What is being asked: Please pull every line of text from the material below, word for word, and leave the pictures out.

+++ Input rows +++

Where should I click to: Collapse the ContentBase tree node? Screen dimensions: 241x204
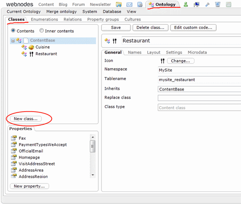(x=13, y=40)
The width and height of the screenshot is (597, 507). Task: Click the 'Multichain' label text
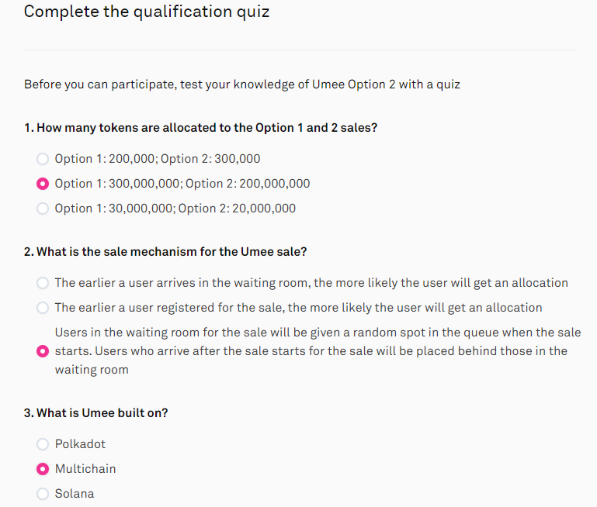(x=85, y=469)
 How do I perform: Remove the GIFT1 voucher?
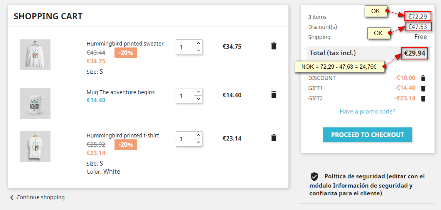click(x=423, y=88)
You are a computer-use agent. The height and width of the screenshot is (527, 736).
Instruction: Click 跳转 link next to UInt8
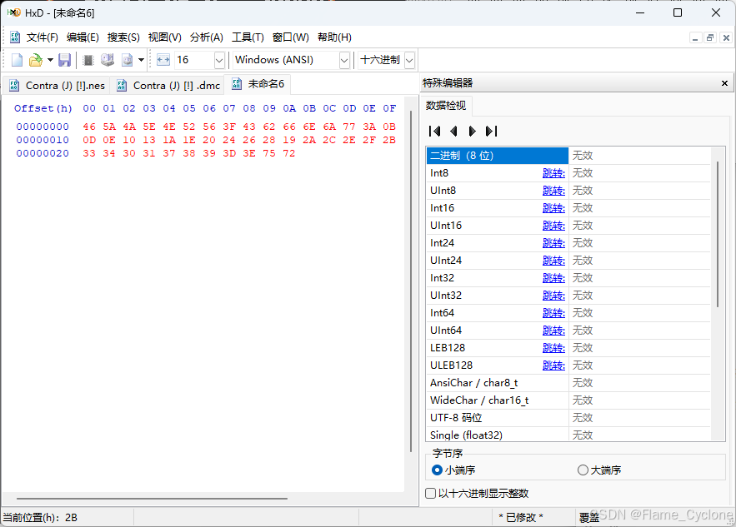pyautogui.click(x=553, y=190)
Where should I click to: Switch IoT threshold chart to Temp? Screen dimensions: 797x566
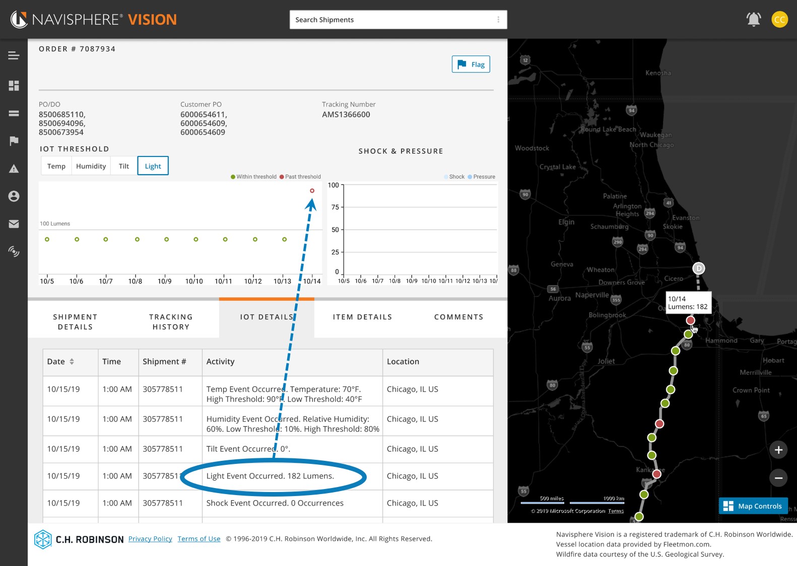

+++

Output:
Where should I click to: Collapse the ContentBase tree node? Screen dimensions: 241x204
(x=13, y=40)
The width and height of the screenshot is (597, 507). Task: Click the 'Multichain' label text
(x=85, y=469)
 How do I perform: Remove the GIFT1 voucher?
click(x=423, y=88)
You are a computer-use agent. The height and width of the screenshot is (527, 736).
Instruction: Click 跳转 link next to UInt8
pyautogui.click(x=553, y=190)
Where should I click to: Switch IoT threshold chart to Temp? Screen dimensions: 797x566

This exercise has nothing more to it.